About Genetic Testing
One type of genetic test involves looking at a person’s DNA to see if certain changes are present that are known to cause hearing loss. A person’s DNA sample can be obtained from different sources: (1) a small sample of a person’s blood, or (2) cheek cells from a person’s mouth using a cheek swab or from saliva. The DNA obtained from this method is sometimes unstable and might not be usable. Therefore, blood samples are the preferred source.
Once a person’s DNA sample is obtained, there are different ways to look for gene changes. In the past, tests would look at one gene at a time. If the gene change has been found in the family before, then this very specific test can focus only on that change.
Technological advances now allow scientists to read the DNA sequence of multiple genes as part of a single genetic test. This test is called a multigene sequencing panel. Only a small amount of blood is needed for this and it usually takes a few weeks to get the results. Multigene sequencing panels for hearing loss can contain hundreds of genes known to cause dominant, recessive, X-linked, and mitochondrial hearing loss, along with genes that might cause hearing loss.

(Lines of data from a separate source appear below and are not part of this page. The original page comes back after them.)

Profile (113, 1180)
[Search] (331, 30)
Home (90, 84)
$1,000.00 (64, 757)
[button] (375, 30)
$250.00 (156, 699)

Because all the genes related to hearing loss are not yet known and because many different genes may work together in different combinations to cause a certain child’s hearing loss, the results of genetic testing may not provide all the answers.
What Are the Benefits of Genetic Testing?
If a gene change is found, it might explain why the person has a condition, such as hearing loss. In some cases, knowing what the gene change is will allow doctors to predict how severe the condition might become and what other symptoms might be expected. Then, the person can get any other medical care that might be needed. Also, knowing the cause of a person’s condition will let him or her know what the chances are of passing the condition on to his or her children. It can also let other family members know the chances that they might have a child with the same condition.
What Are Some Limits of Genetic Testing?
- Not all of the genes that cause hearing loss are known. So, even if a condition runs in a family, it might not be possible to find the gene change that causes it.
- Some tests are hard to do. For example, the gene doesn’t sequence well, or the test does not cover all the regions where the DNA sequence can change.
- Sometimes, it is not possible to tell if a change in the DNA is the cause of a condition or just a coincidence.
What Are the Risks of Genetic Testing?
Some people have strong feelings when they get the results of a genetic test. Some people feel angry, sad, or guilty if they find out that they or their child has a change in their genes. It is important to remember that everyone carries gene changes of some kind, and that a person’s DNA sequence is no one’s “fault.”
Genetic tests are different from other medical tests in that the results provide information about other members of the family, and not just the person being tested. Some family members do not want to know that a gene or DNA change runs in their family. Also, because children get their genes from their parents, genetic tests that involve several family members can reveal personal information, such as a child having been adopted or having a different biological father.
Sometimes, people are concerned about keeping the results of their medically related genetic tests private. For example, they do not want their friends, relatives, or coworkers to find out. Companies that offer genetic testing are very careful to make sure that test results are kept private. Test results ordered by a health provider in the U.S. cannot be seen by anyone who is not involved in the testing unless the person tested or his or her parents or guardians give permission.